_WHAT YOU ARE ASKED TO DO_
Starting at the line containing "You are a computer-use agent. 377x671 pixels." and ending at the last of the records, give those records as a two-column CSV with columns named task and answer, one row per record. Put each record's text and its answer each in one quoted field, with line breaks replaced by spaces.
── EXERCISE INPUTS ──
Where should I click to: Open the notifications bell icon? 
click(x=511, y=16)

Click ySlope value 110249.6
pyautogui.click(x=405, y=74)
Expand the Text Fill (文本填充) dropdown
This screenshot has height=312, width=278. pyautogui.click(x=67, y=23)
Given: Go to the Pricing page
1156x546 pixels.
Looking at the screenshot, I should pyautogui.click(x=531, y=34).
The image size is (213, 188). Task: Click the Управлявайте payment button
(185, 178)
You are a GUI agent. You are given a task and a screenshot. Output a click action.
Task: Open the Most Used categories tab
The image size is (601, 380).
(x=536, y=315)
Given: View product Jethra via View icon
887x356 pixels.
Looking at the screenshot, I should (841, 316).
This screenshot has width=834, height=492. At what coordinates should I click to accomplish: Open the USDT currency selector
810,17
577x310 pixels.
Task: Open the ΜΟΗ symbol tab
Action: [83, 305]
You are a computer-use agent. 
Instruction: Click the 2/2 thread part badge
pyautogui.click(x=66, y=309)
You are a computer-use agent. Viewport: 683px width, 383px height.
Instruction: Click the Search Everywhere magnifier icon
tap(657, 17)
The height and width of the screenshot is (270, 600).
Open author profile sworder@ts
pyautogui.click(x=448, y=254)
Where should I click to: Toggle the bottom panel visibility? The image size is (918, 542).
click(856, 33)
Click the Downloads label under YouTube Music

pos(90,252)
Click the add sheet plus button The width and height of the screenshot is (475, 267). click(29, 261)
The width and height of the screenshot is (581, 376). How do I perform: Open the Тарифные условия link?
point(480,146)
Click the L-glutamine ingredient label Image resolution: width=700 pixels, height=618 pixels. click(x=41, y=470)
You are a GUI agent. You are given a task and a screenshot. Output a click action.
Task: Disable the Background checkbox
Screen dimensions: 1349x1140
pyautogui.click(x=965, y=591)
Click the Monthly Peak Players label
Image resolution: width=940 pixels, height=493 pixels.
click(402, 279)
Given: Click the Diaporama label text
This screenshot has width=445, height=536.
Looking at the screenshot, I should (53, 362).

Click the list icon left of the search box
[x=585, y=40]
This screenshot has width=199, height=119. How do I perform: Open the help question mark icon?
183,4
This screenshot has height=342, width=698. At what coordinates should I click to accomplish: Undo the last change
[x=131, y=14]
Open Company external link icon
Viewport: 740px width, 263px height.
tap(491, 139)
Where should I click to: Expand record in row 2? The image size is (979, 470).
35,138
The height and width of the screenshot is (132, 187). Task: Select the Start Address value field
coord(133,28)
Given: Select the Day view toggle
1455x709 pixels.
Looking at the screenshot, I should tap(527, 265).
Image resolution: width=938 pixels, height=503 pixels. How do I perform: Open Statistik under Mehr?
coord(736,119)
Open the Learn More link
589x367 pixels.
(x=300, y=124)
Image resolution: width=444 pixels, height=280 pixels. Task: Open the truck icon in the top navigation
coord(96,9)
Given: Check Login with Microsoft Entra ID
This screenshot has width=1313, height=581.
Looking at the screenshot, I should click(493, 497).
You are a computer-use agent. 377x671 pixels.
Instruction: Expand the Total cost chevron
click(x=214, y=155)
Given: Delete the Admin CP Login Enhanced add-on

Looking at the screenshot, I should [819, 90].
───
_ANSWER_
task,answer
"You are a computer-use agent. 377x671 pixels. Instruction: Expand the Total cost chevron","click(x=214, y=155)"
"Given: Delete the Admin CP Login Enhanced add-on","Looking at the screenshot, I should [819, 90]."